In real life, the degree to which we'll listen to other people rant about things is minimal. In fiction, it's generally even less tolerable.
Counter-Example
A human being should be able to change a diaper, plan an invasion, butcher a hog, conn a ship, design a building, write a sonnet, balance accounts, build a wall, set a bone, comfort the dying, take orders, give orders, cooperate, act alone, solve equations, analyze a new problem, pitch manure, program a computer, cook a tasty meal, fight efficiently, die gallantly. Specialization is for insects." -- Robert Heinlein, Time Enough For Love
At some point Robert Heinlein couldn't NOT pull out a soapbox in his stories. In the best instances, it plays into later events. In the worst, it might as well be Wade's lubed-up sex-doll. This counter-example is a much-beloved quote—I even used "Specialization is for insects" ironically in Wingless, which is about hyper-intelligent and fastidious beetles.
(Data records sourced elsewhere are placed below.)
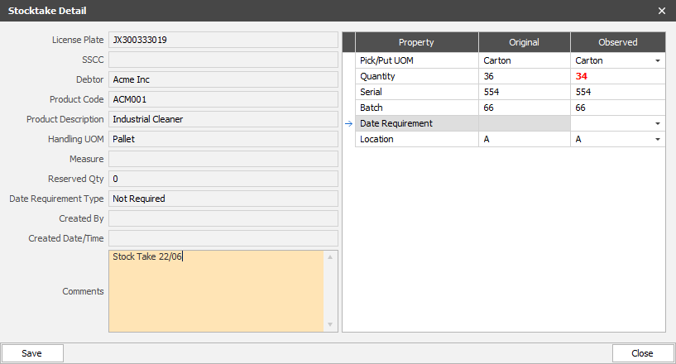Edit the observed Quantity value 34

coord(617,76)
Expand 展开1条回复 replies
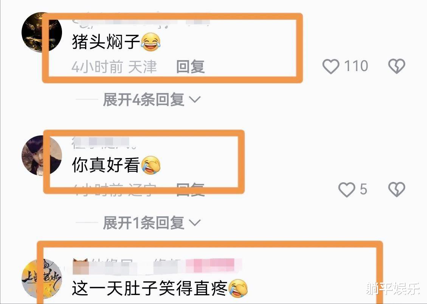Screen dimensions: 427x304 click(x=151, y=223)
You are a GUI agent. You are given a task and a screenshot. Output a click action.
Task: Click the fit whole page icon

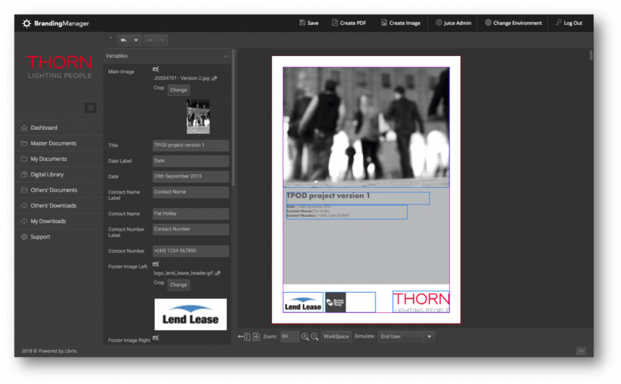pos(256,336)
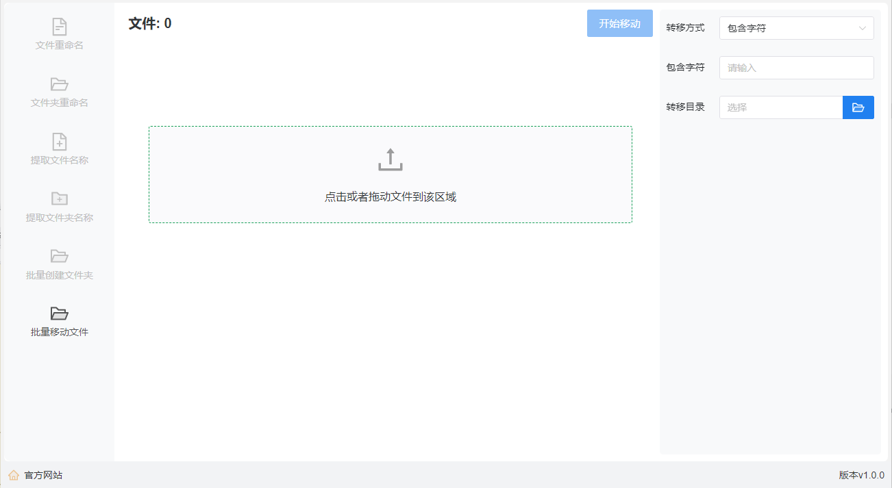Click the upload arrow icon in drop zone
892x488 pixels.
coord(390,159)
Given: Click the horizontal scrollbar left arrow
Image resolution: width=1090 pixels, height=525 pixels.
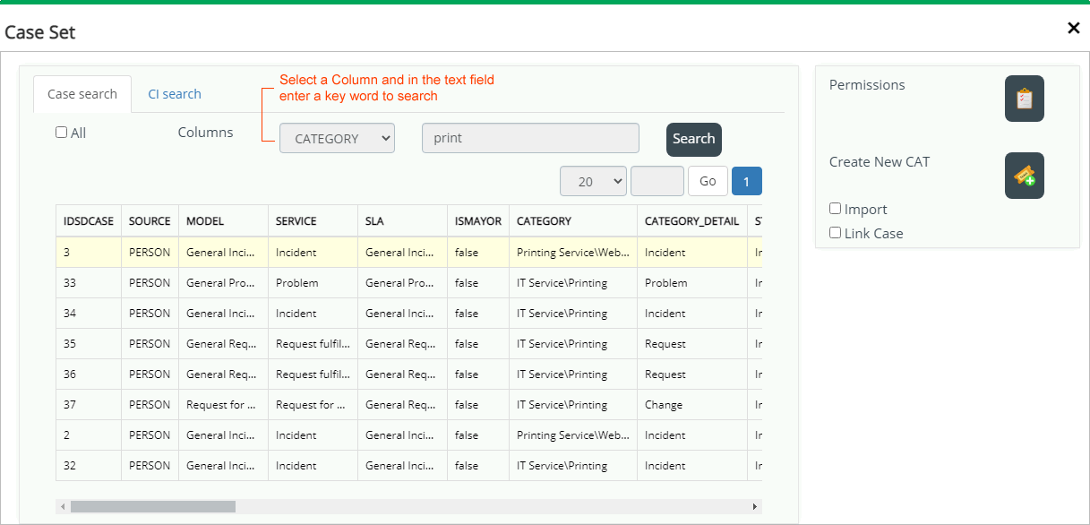Looking at the screenshot, I should click(63, 507).
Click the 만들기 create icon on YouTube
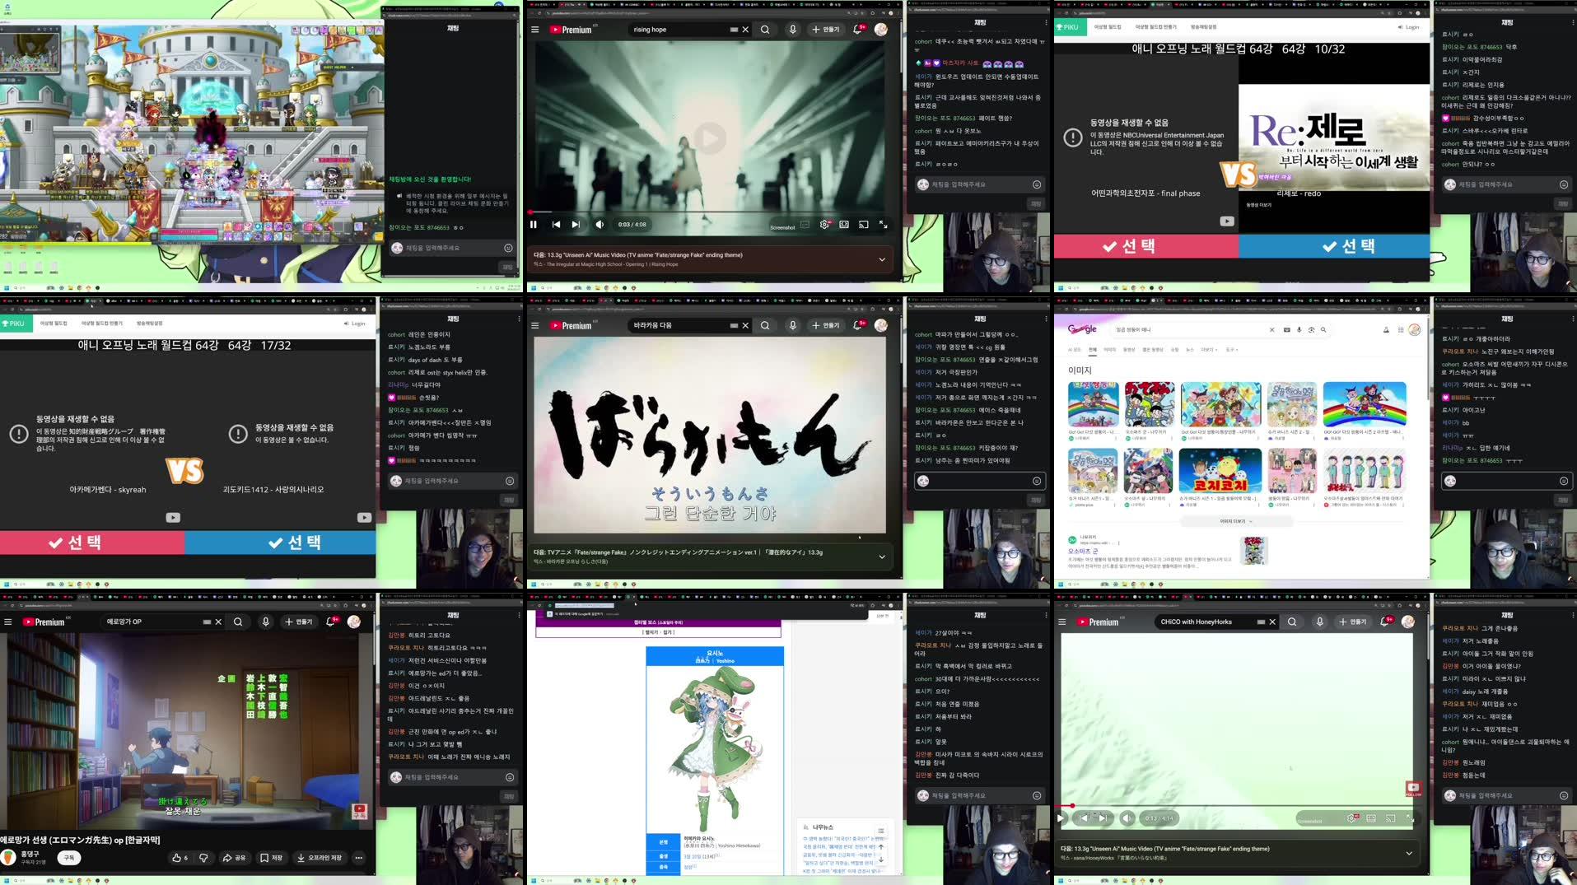Image resolution: width=1577 pixels, height=885 pixels. pos(825,28)
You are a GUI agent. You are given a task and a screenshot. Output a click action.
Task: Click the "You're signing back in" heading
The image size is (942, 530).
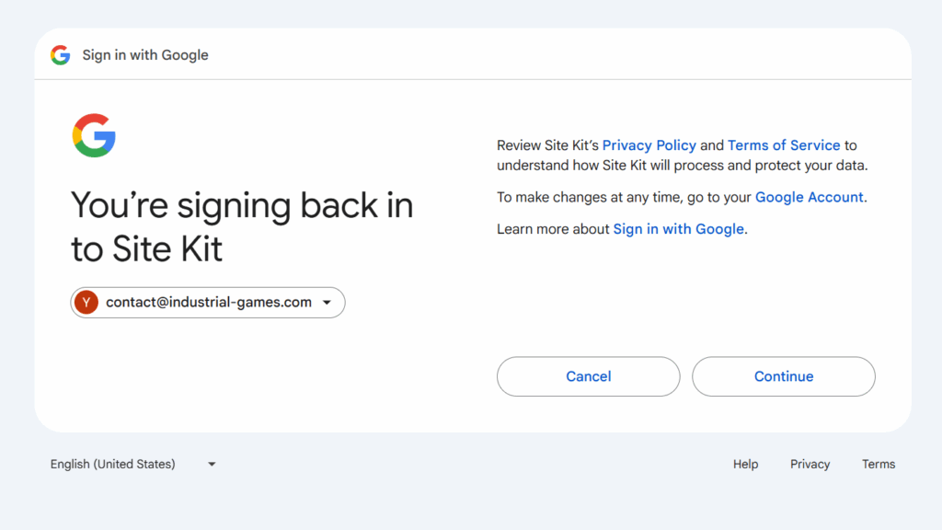click(241, 205)
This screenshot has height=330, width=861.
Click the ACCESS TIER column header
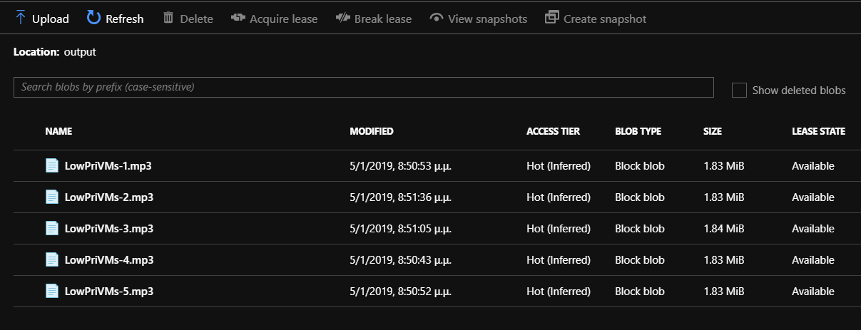553,131
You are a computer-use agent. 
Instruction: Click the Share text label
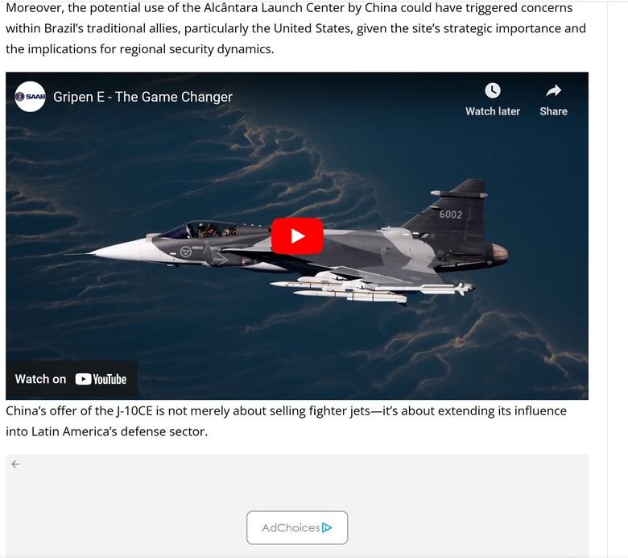553,111
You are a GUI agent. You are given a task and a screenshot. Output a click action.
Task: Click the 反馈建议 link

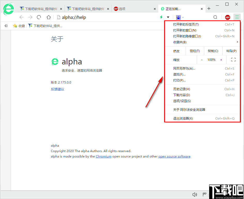pyautogui.click(x=57, y=89)
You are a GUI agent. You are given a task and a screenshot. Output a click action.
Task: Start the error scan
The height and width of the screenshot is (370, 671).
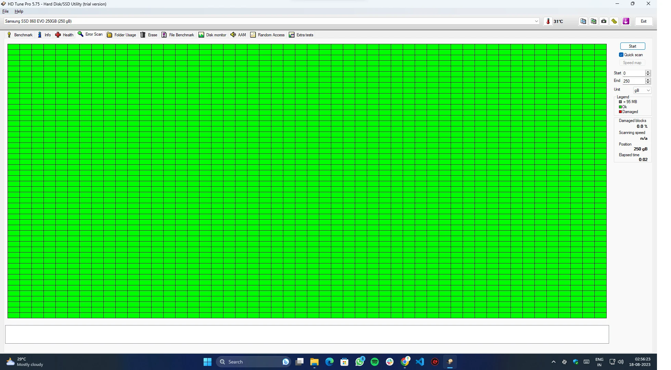pos(632,46)
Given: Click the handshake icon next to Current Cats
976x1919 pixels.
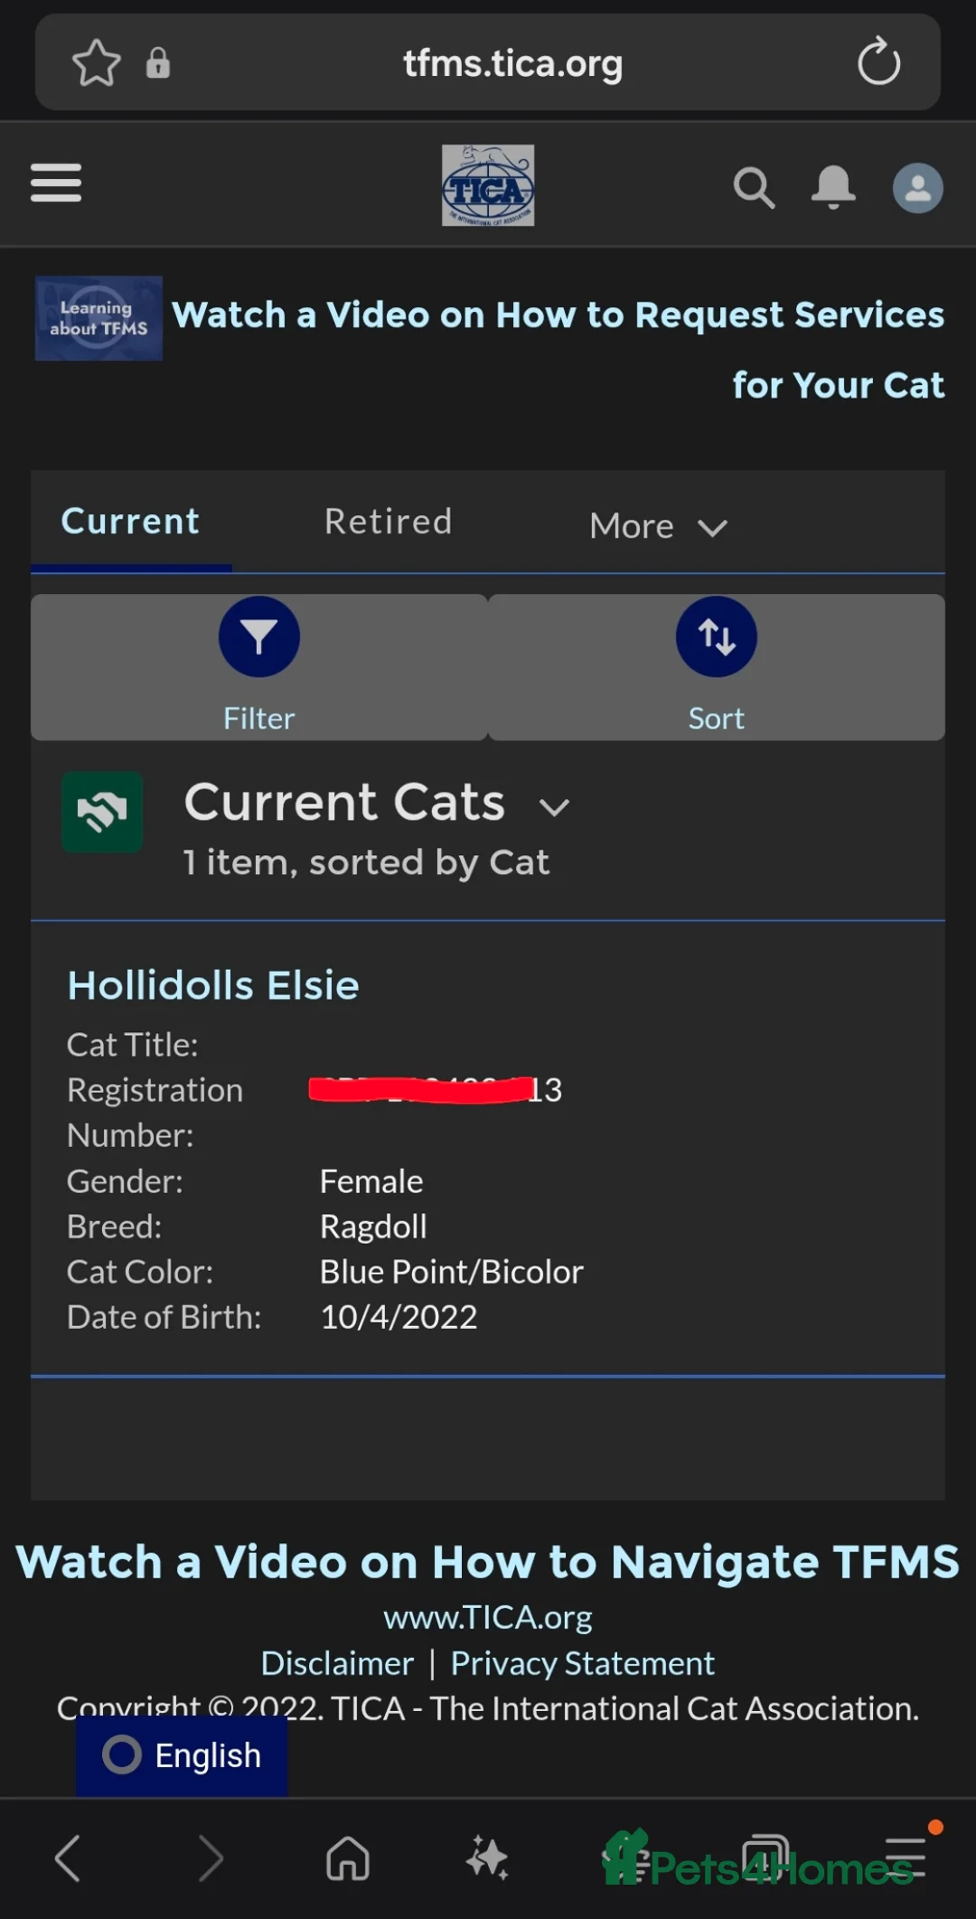Looking at the screenshot, I should tap(102, 813).
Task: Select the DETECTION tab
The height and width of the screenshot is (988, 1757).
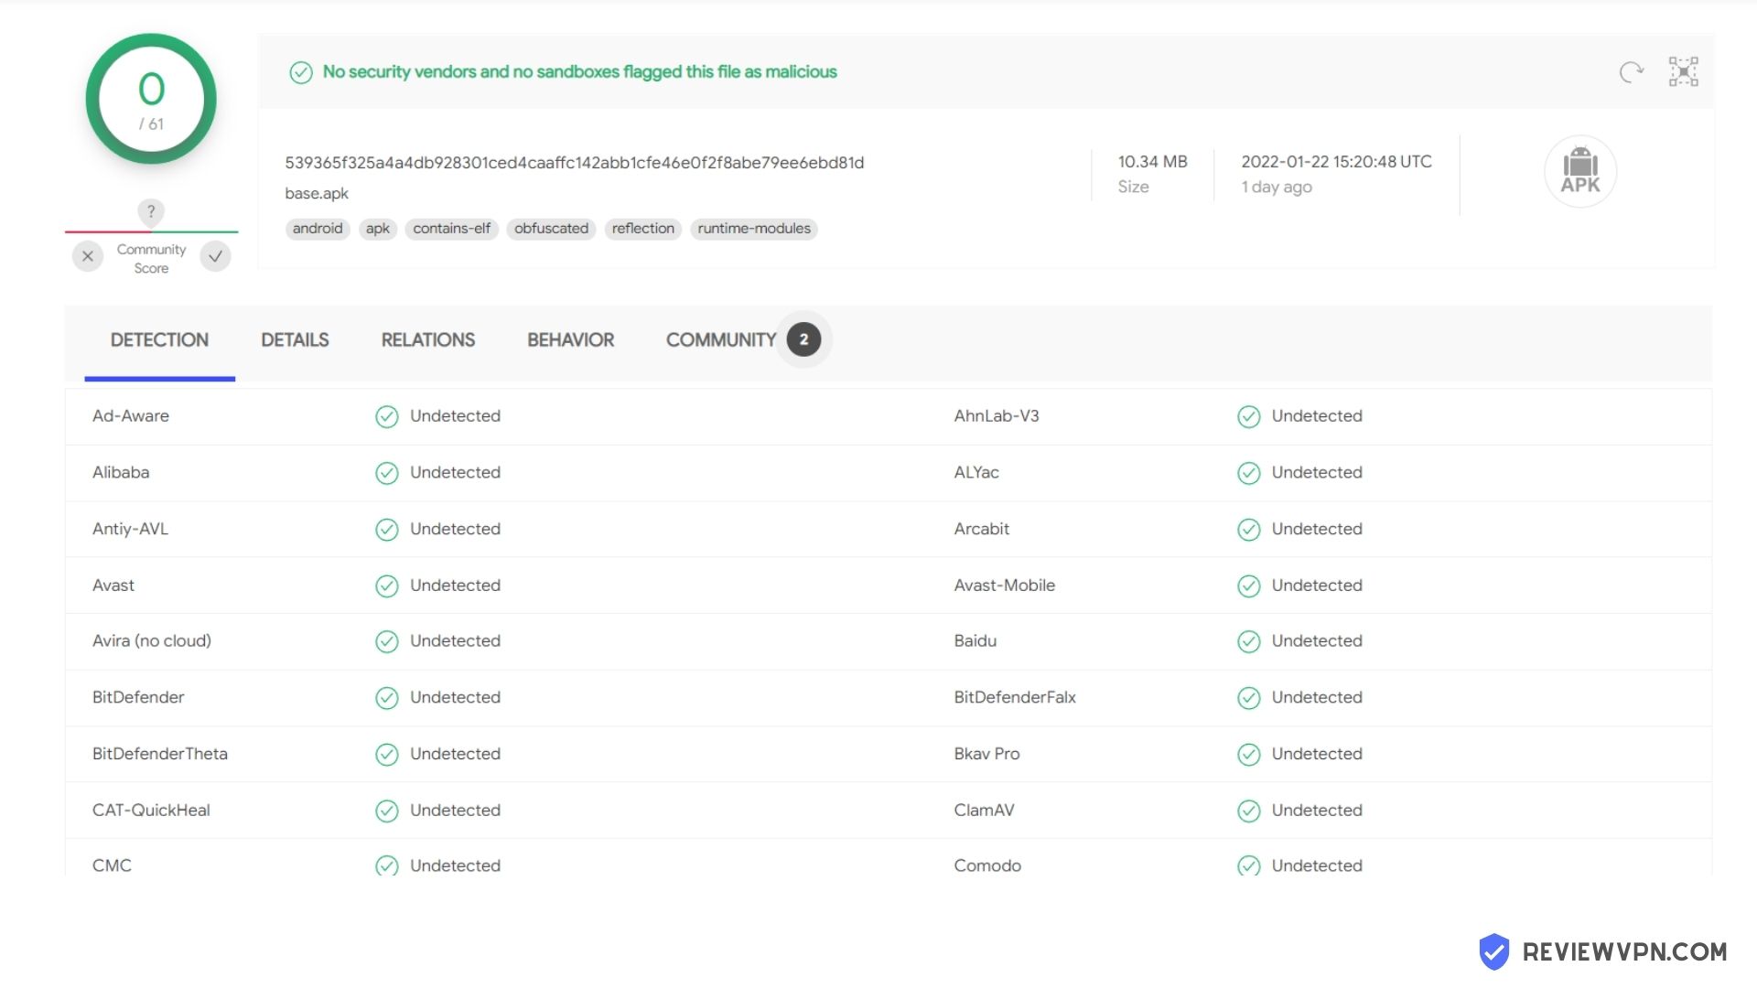Action: [159, 339]
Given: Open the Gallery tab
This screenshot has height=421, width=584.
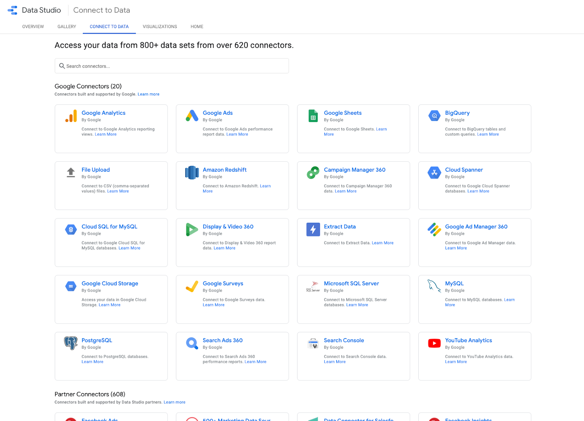Looking at the screenshot, I should tap(67, 27).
But no one ever says, "Wow, that quote really moved the book along."
Commentary
In two distinct places in Ready Player One, Cline stops to tell the reader what he thinks: First about God and next about masturbation. In both places the story comes to a complete halt and neither has any effect on anything else in the book. The POV expressed is so amazingly one-sided that it reveals the author and his main character One Of Me as very shallow thinkers and rather bigoted.
Cline could've introduced some doubt. For example, the only person in his physical environment who's ever been nice to him is religious--but nowhere in his screed does he suggest that her belief in "a guy named 'God'" might have something to do with that. Nowhere in his days-long jerk-off-fest does he consider what impact pornographic immersion and instant gratification might do to his character.
It's not even a question of "agree" or "disagree". But "of course we all believe the same things as me and there are no other valid viewpoints" is a particularly boring one.
But even well done, the story would be better served without these passages.*
*This website is not a counter-example. It's definitionally a rant about writing.